Redação, Porto Velho RO, 31 de janeiro de 2026 - Um relatório recente divulgado pela Receita Federal do Brasil aponta que o estado de Rondônia figura de forma significativa nas rotas aéreas e fluviais utilizadas pelo tráfico internacional de drogas, evidenciando a complexidade do enfrentamento ao crime organizado na região Norte do país. Os dados constam em uma análise que inclui apreensões e tendências de atuação dos narcotraficantes nos últimos anos.

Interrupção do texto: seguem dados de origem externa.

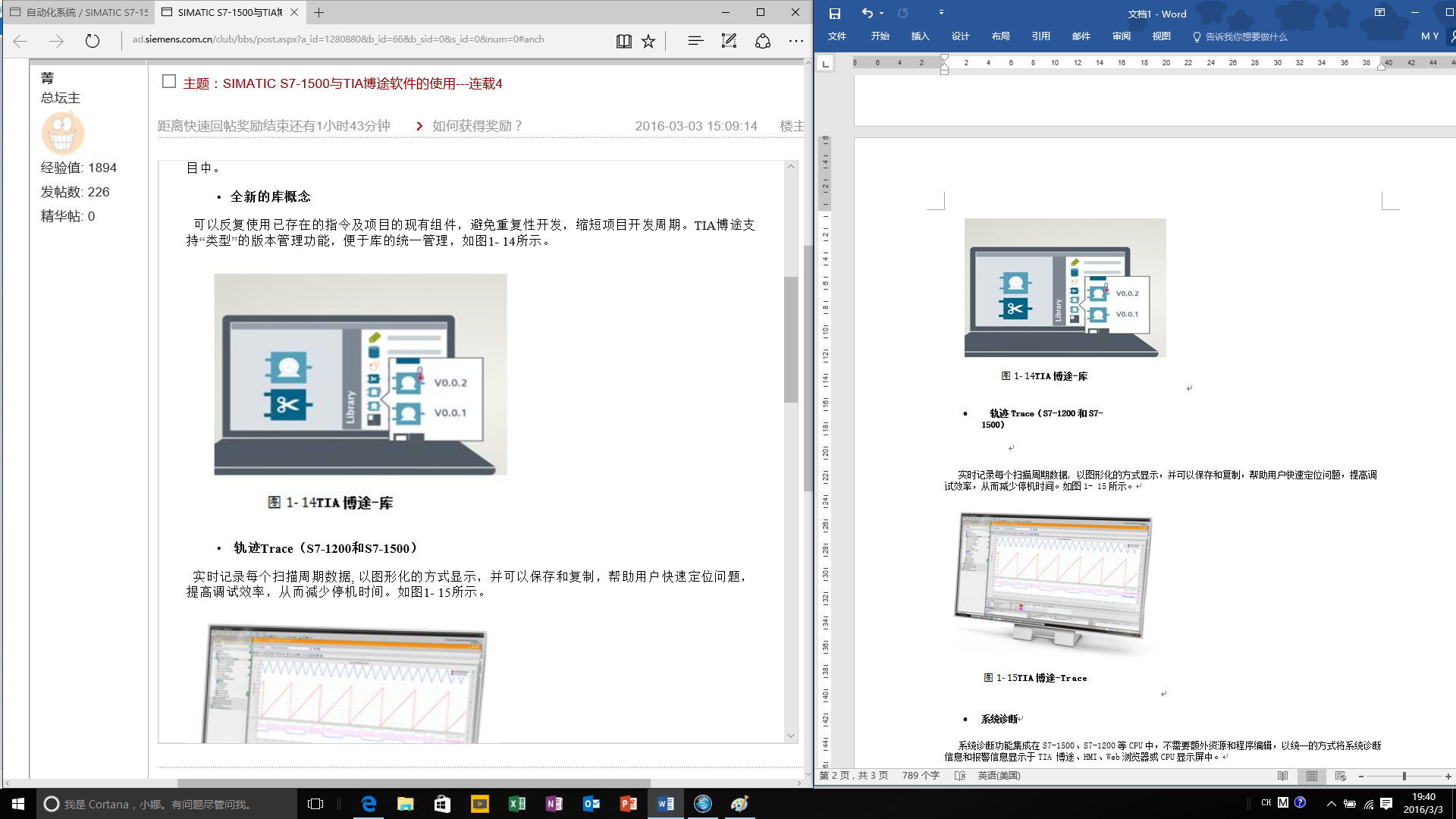Switch to Word Read Mode view
The height and width of the screenshot is (819, 1456).
tap(1282, 776)
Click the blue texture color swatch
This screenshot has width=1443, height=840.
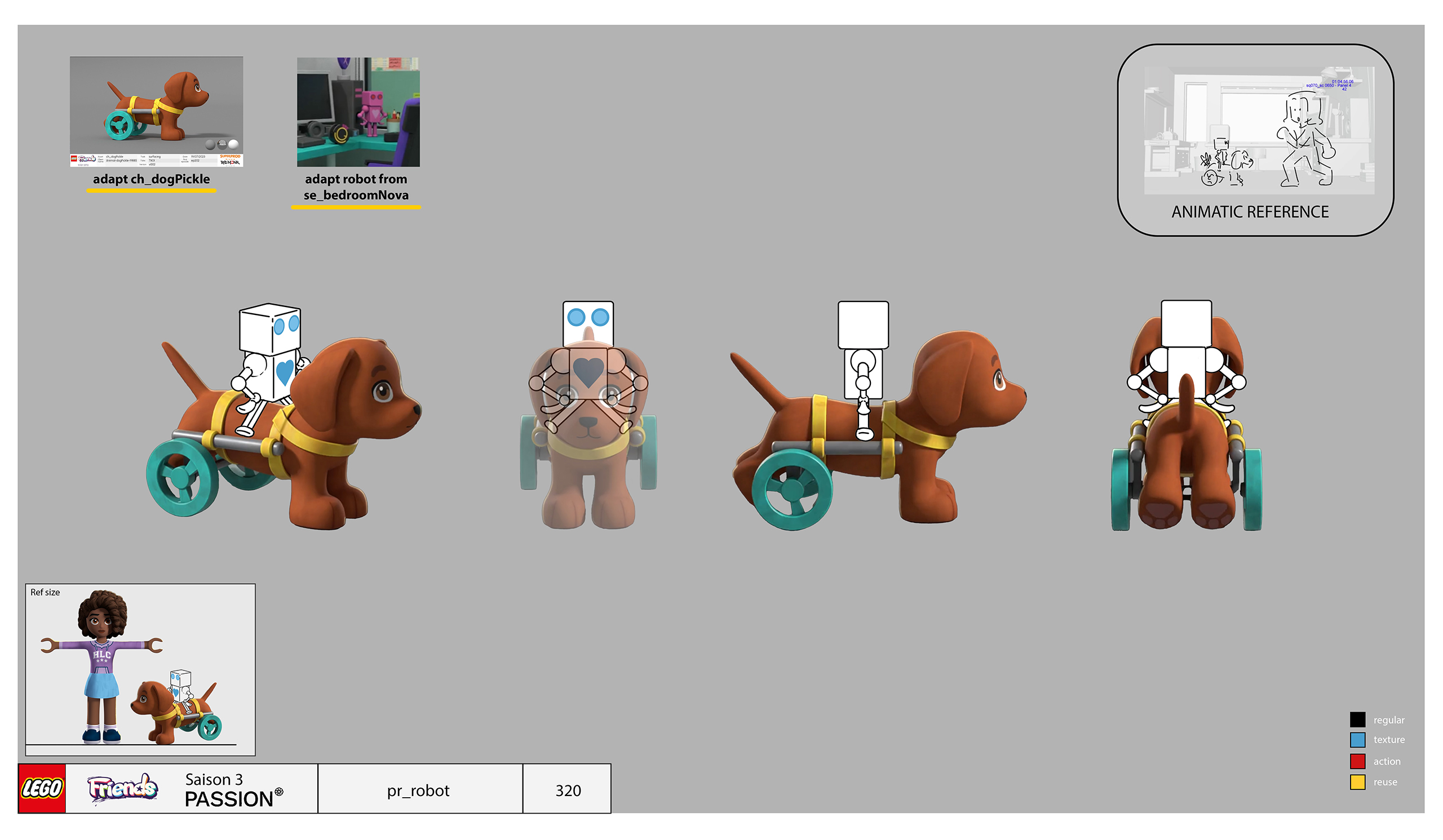tap(1357, 739)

No contexto nacional, o Brasil continua como um dos principais pontos de trânsito de cocaína e outras substâncias ilícitas da América do Sul para mercados na Europa, na África e em outros continentes, apesar de apreensões recordes feitas em portos e aeroportos. Só em 2024 foram interceptados cerca de 69,6 mil quilos de drogas, valor superior ao de 2023 e bem acima dos números de dez anos atrás, refletindo tanto o aumento dos fluxos quanto a intensificação das ações de fiscalização.

Rondônia, por sua localização geográfica e características naturais, aparece nos mapas dessas rotas criminosas, tanto como área de entrada quanto como corredor logístico. O estado faz fronteira com a Bolívia ao longo de mais de mil quilômetros, muitos dos quais atravessados por rios extensos e densas áreas de floresta — cenário que dificulta o controle e é explorado por organizações criminosas para movimentar grandes carregamentos de drogas com menor risco de detecção.
Especialistas em segurança pública apontam que essas rotas fluviais, menos vigiadas que as terrestres e aéreas convencionais, tornam a região estratégica para o crime organizado. Além disso, a proximidade de países produtores de cocaína, como Bolívia, Colômbia e Peru, agrava o desafio: cargas significativas de entorpecentes são movimentadas rumo a centros de distribuição internacionais antes de seguirem para outros continentes.
As apreensões recordes representam, por um lado, o esforço das autoridades em combater o tráfico e, por outro, a persistência e adaptação das redes criminosas às operações de fiscalização. O avanço e a sofisticação das rotas de tráfico na Amazônia Legal exigem cada vez mais integração entre órgãos federais, estaduais e internacionais para enfrentar o desafio de reduzir a influência do crime organizado na região.